Hugo Chavez, alors jeune officier, s'était révélé au monde en 1992 lorsqu'il avait mené un coup d'État raté, et en 2002 c'est lui qui avait été la cible d'un coup d'État militaire l'ayant privé du pouvoir pendant trois jours.

Depuis, il s'est efforcé de se rapprocher des troupes, chassant les officiers à la loyauté jugée suspecte et chargeant des conseillers cubains de guetter le moindre soubresaut au sein des troupes, révèlent des experts.

Dans le même temps, il a promu des officiers à des postes à haute responsabilité : une dizaine de gouverneurs et plusieurs ministres importants sont aujourd'hui d'anciens militaires, s'exposant à des accusations de militarisation de la vie politique.

«L'armée est ainsi appelée à jouer un rôle central dans le cas d'une potentielle crise institutionnelle au Venezuela,» explique Rocio San Miguel, experte militaire de l'Université Simon Bolivar. Ce dernier exclut toutefois tout comportement «inattendu» dans les états-majors dans l'immédiat.

L'absence de Hugo Chavez à sa prise de fonctions prévue le 10 janvier, suggérée ces derniers jours par ses lieutenants, pourrait en revanche marquer le début d'une période d'incertitude.

Le vice-président et dauphin désigné de Hugo Chavez Nicolas Maduro assure que Hugo Chavez resterait en fonctions même s'il ne prêtait pas serment à cette date, alors que l'opposition affirme que l'intérim du président de l'Assemblée s'impose en cas d'absence du président le 10 janvier.

Selon M. Maduro, le président Chavez, réélu en octobre, continuera d'être en fonctions, la «formalité» de sa prestation de serment pourra selon lui être réglée ultérieurement.

«Si (les barons du régime) respectent les dispositions de la constitution dans le cas d'une absence temporaire ou absolue, je ne vois aucun type d'intervention militaire» possible, assure Mme San Miguel.

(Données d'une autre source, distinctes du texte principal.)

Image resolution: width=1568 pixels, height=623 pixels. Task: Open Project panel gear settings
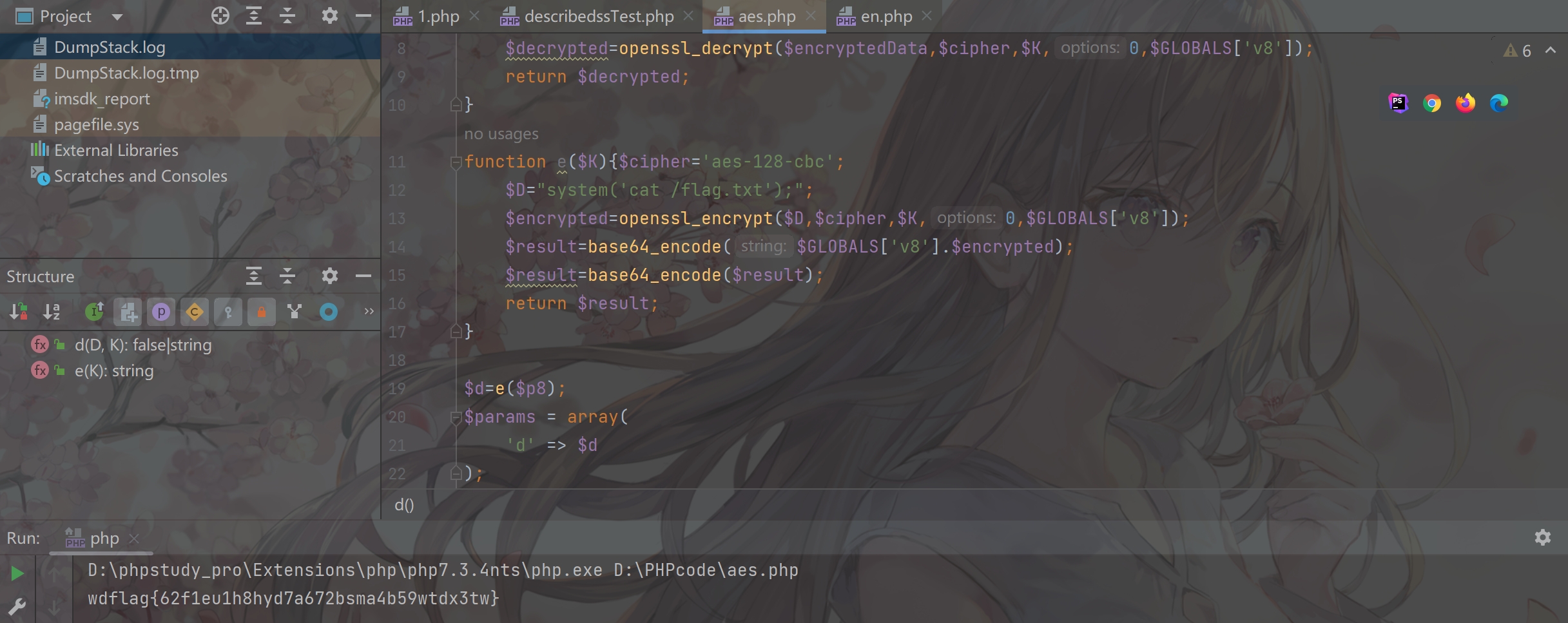pyautogui.click(x=330, y=16)

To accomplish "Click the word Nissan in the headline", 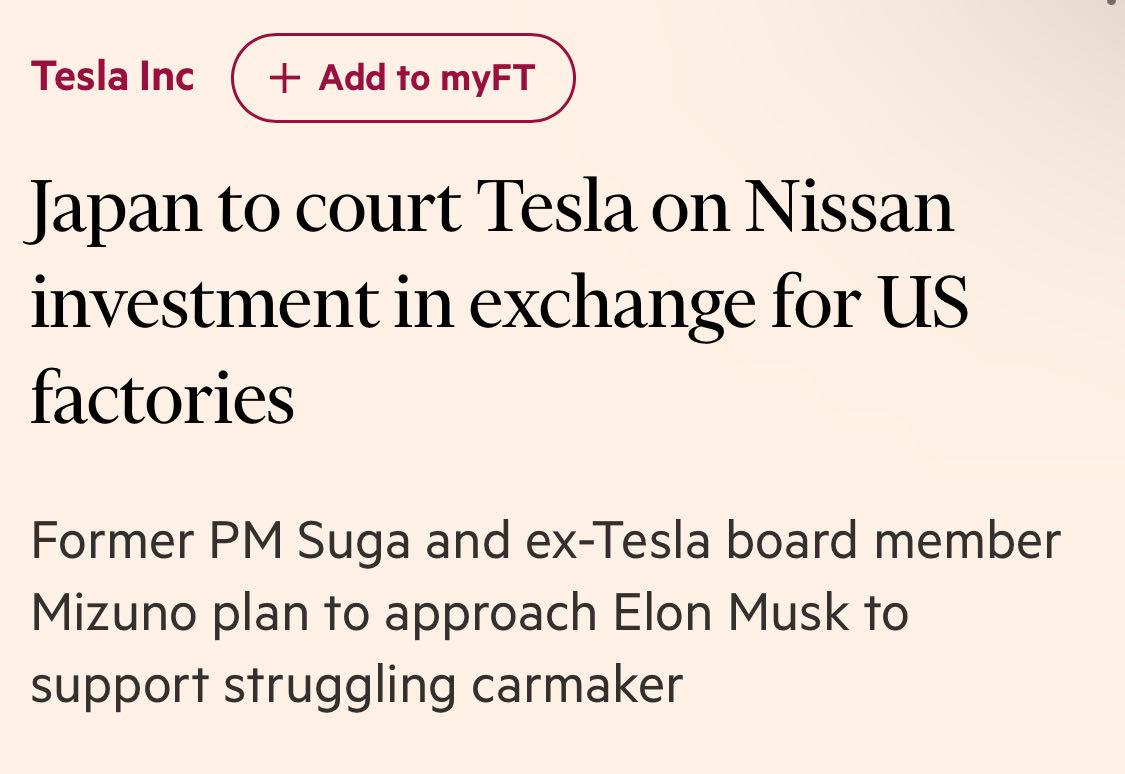I will click(849, 208).
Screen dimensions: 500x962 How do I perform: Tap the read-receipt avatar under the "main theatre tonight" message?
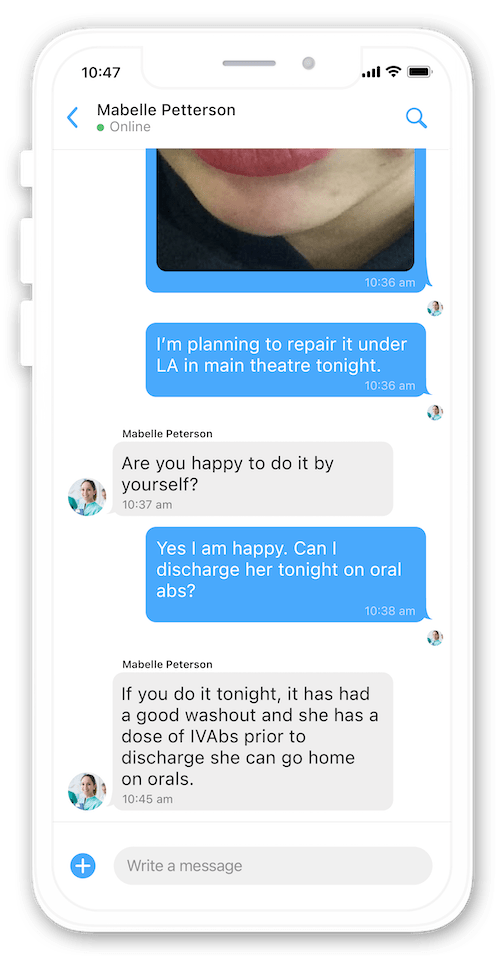[435, 412]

Mais «s'ils sortent du cadre de la constitution ou des institutions politiques, provoquant une situation équivoque, les différents camps pourraient céder à la tentation militaire».

Dans cette optique, l'experte ne prévoit toutefois pas un mouvement unifié de l'armée, mais plutôt des mouvements isolés de chaque faction, guidés par leurs propres intérêts et suscitant la convoitise des forces politiques en présence.

Mme San Miguel affirme que Hugo Chavez a réussi la prouesse de dominer l'armée dans son ensemble, mais ses successeurs potentiels éprouveraient selon elle beaucoup de difficultés à faire de même.

«Dans les forces armées de la nation, je ne vois pas le chavisme perdurer sans Chavez», assure l'experte.